* **Record set**:
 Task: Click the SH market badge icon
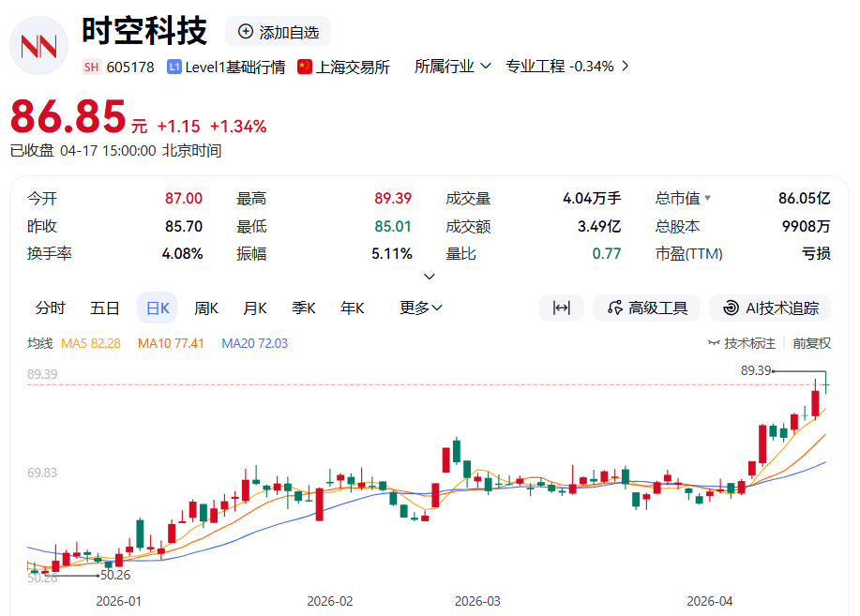(91, 67)
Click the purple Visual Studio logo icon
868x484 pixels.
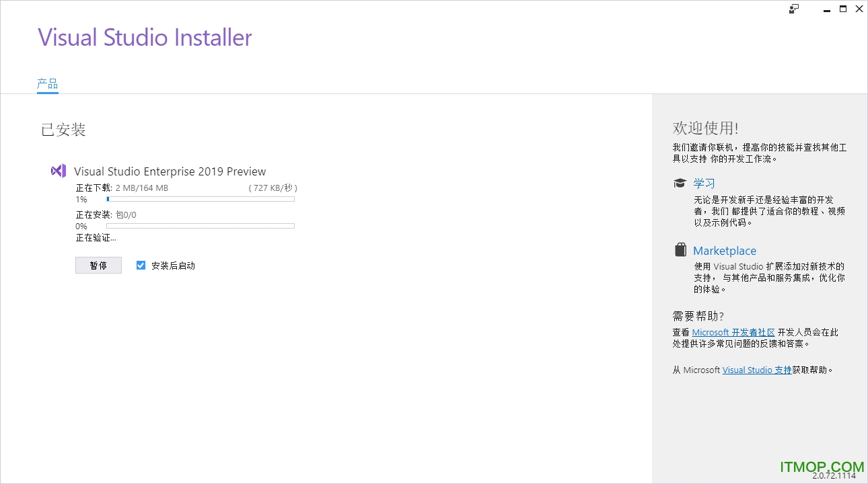tap(59, 171)
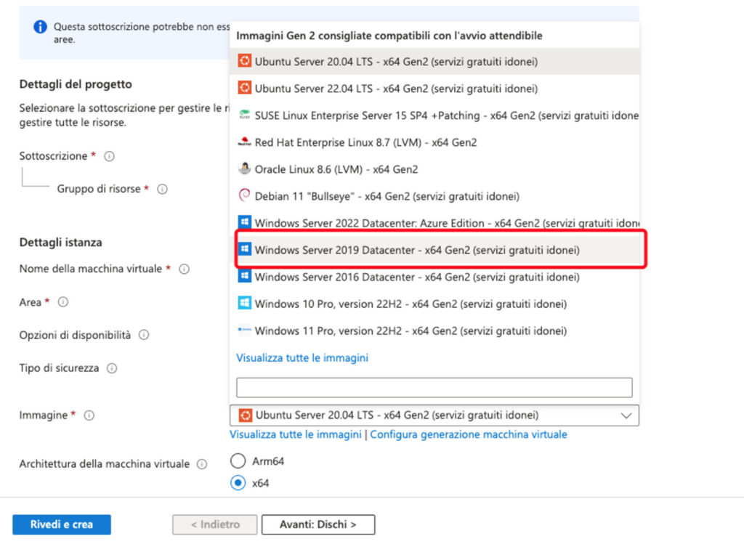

* **Task brief**: Every last line above must be reproduced as written, and no pictures belong in the copy.

* **Completed task**:
 Task: Click the SH market badge icon
(91, 67)
Click the purple Visual Studio logo icon
868x484 pixels.
tap(59, 171)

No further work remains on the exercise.